#### Extrait choisi:
Bien... on a compris, notre poste suivant était situé dans un village pauvre où nous fûmes bien accueillis et logés dans une nouvelle passoire thermique sans chauffage. Nous avons dû acheter nous-mêmes nos convecteurs électriques et Madame le Maire nous a offert l'installation par un électricien. C'est pratique le chauffage électrique et c'est très joli quand le givre fait des fleurs sur les carreaux. C'est moins bien quand la glace se forme à l'intérieur, surtout quand vous avez un bébé à la maison.
 
Le village était calme et les enfants plutôt gentils, d'ailleurs, nous n'avons été cambriolés qu'une fois par des anciens élèves de l'école qui avaient vite été rattrapés. Nous n'avions pas porté plainte. Un des trois gamins de quinze ans était venu s'excuser et offrir en repentance de tondre notre pelouse. Les parents des deux autres nous avaient fait la gueule, vexés qu'ils étaient de se trouver en défaut. Après douze ans de goulag campagne, nous avons retrouvé notre bonne ville d'Alençon dotés d'une solide expérience pédagogique et d'une maturité certaine.

#### Contenu des données:
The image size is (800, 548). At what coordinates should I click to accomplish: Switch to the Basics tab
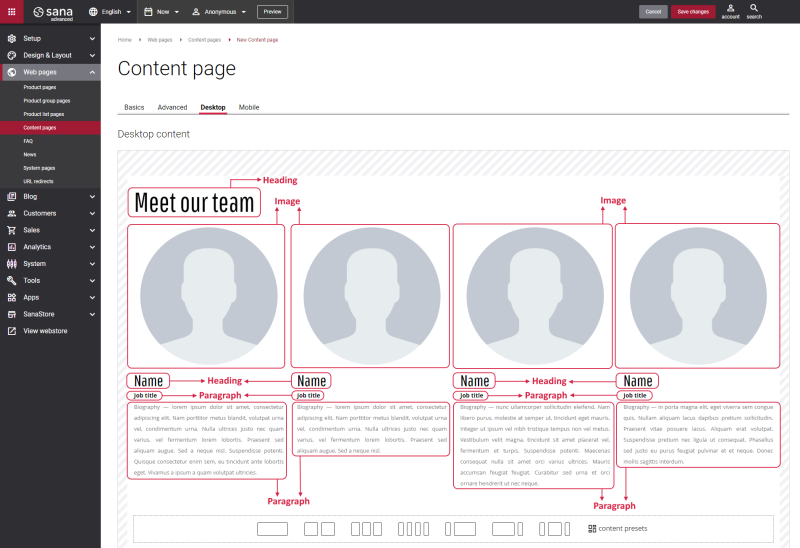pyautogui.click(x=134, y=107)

...

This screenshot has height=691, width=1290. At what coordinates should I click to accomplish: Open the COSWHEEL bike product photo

#### Énoncé de tâche:
Dans l'extrait choisi, qu'a proposé de faire l'un des trois gamins de quinze ans venu s'excuser après le cambriolage ?

#### Solution du problème:
Tondre la pelouse, en repentance.